Марк хотел выпустить плавунца в пруд, но Васька выпросил жука и унес с собой, загадочно улыбаясь.
— Учительнице в стол подкинет, — сказал Коля; мы засмеялись: от Васьки можно ждать чего угодно…
Детство тихой дымкой плыло в деревенской тишине. Каждый день мы ходили на пруд и всякий раз открывали для себя что-то новое, неизвестное. Однажды Васька поразил нас, заявив, что в пруду обитают водяные ящерицы. Мы, разумеется, ему не поверили — Васька был беззастенчивым вралем и великим выдумщиком. На всякий случай мы с Колей решили проконсультироваться у Марка, который, к нашему удивлению, Ваську поддержал, уточнив, что речь идет не о ящерице, а о тритоне. Поблескивая стеклами очков, Марк рассказал, чем питаются тритоны и каковы их привычки. Мы смотрели на товарища с большим уважением, а Васька даже присвистнул:
— Профессор!
Вскоре нам удалось изловить трех тритонов, и население аквариума увеличилось.
По словам старожилов, пруд наш был когда-то проточным, со дна его били холодные чистые родники. Весной, когда сходил снег, талые воды, переполнив чашу пруда, перехлестывали плотину, бурным ручьем сбегали по деревянному желобу в овраг. Стремительный поток нередко подхватывал лягушек и головастиков, иногда приносил зазевавшегося тритона. Обычно это были самки — изящные и медлительные. Самцы попадались редко, они великолепно плавали, энергично руля плоским, гребенчатым хвостом. Вытащенные из воды самцы напоминали миниатюрных ящеров.

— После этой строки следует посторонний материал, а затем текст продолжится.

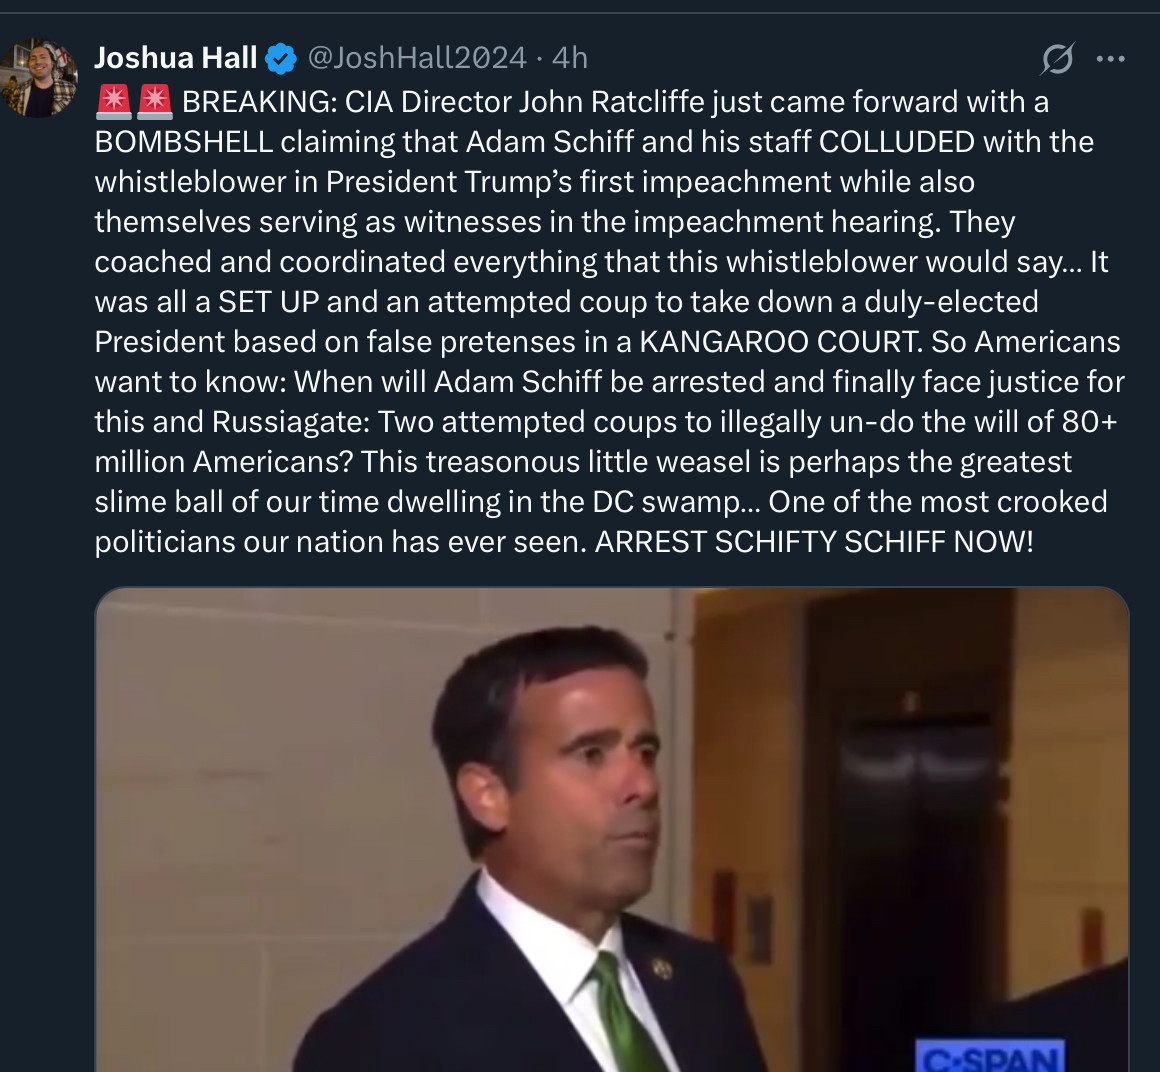Click the first red siren emoji

114,101
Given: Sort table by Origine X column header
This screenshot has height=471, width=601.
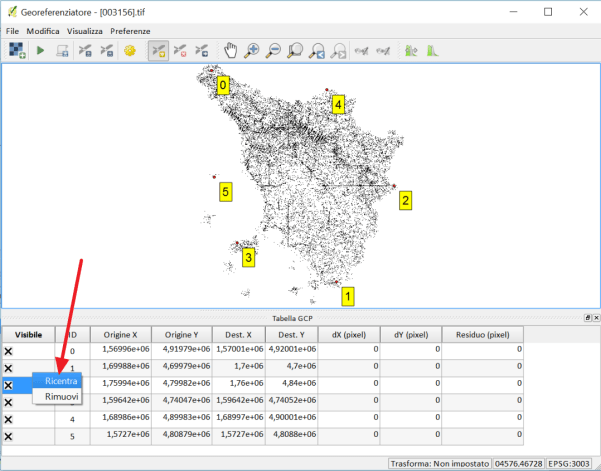Looking at the screenshot, I should point(120,334).
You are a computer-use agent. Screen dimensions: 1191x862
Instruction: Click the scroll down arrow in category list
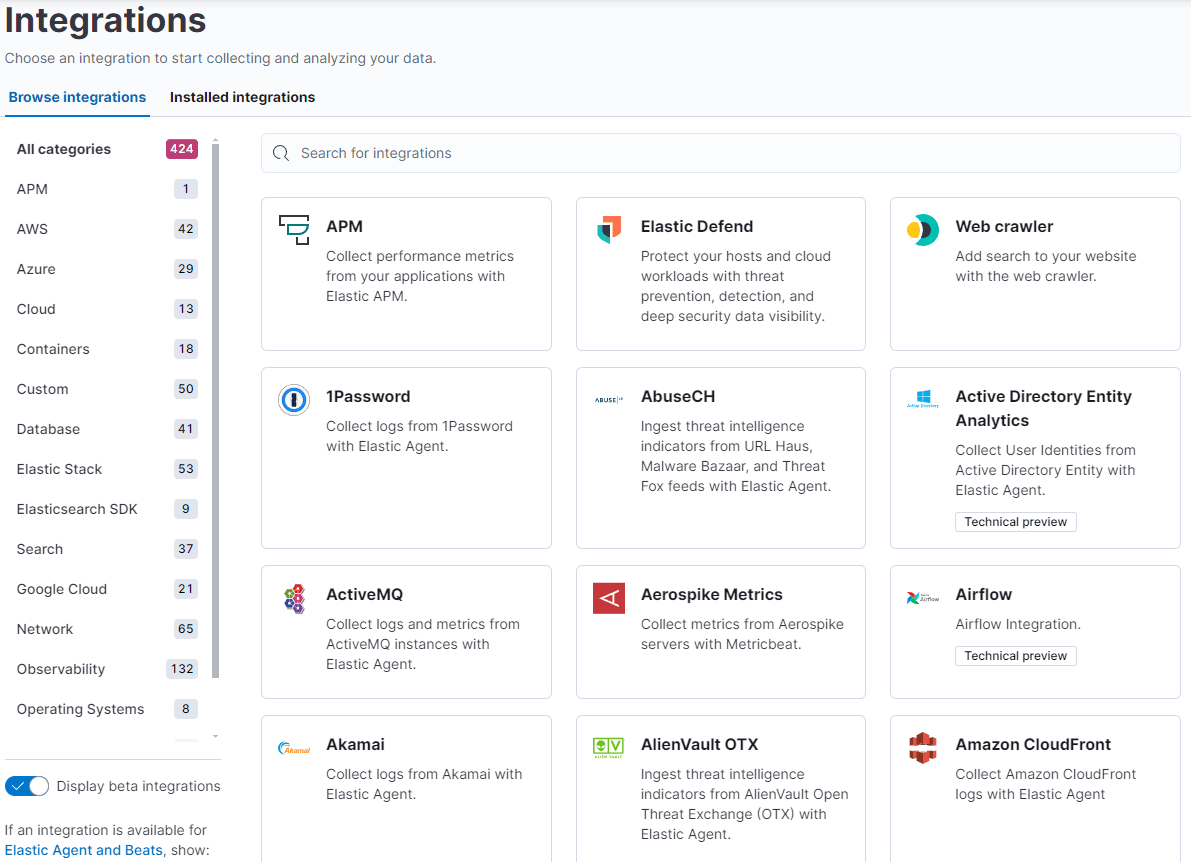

Вытекавший из пруда ручей впадал в Македонку; кто дал подмосковной речке такое имя? Вода в Македонке чистая, прозрачная; днем на мелководье выходили пескари, грелись на солнце. Юркие, проворные, чрезвычайно осторожные, при малейшей опасности они ныряли в спасительную глубь. Поймать их было чрезвычайно трудно еще и потому, что пескари ловко маскировались. Отрезав путь к спасительному омуту, мы гоняли их взад и вперед. Васька, разувшись и засучив штаны, входил в речку, топая, как слон, баламутил воду, после чего мы мчались наперегонки с перепуганными пескариками вверх по течению, загоняли их в бухту.
Сачок в таком деле бесполезен, его оставляли на берегу, из рубашек и брюк мастерили импровизированные бредни, но проворные рыбки ухитрялись ускользнуть и из них, так что удавалось поймать одну-две. Зато, наблюдая их в аквариуме, мы получали истинное наслаждение: пластичные пескарики парили в голубоватой воде, подолгу зависали над песчаным дном.
Лето в разгаре, солнце палит немилосердно, а в лесу приятная прохлада; перепархивая с ветки на ветку, звонко перекликаются птицы, в дуплах, в зеленых кронах деревьев, укрывших многочисленные гнезда, не умолкает писк вечно голодных птенцов, которым трудолюбивые родители с рассвета и до заката носят поживу — мух, червячков, гусениц. Иногда птенцы вываливались из гнезда. Однажды под елкой мы обнаружили желторотого малыша, покрытого мягким пухом. Он сидел на земле, топыря слабые крылья с короткими, неотросшими перышками. При нашем приближении птенец широко открыл клюв.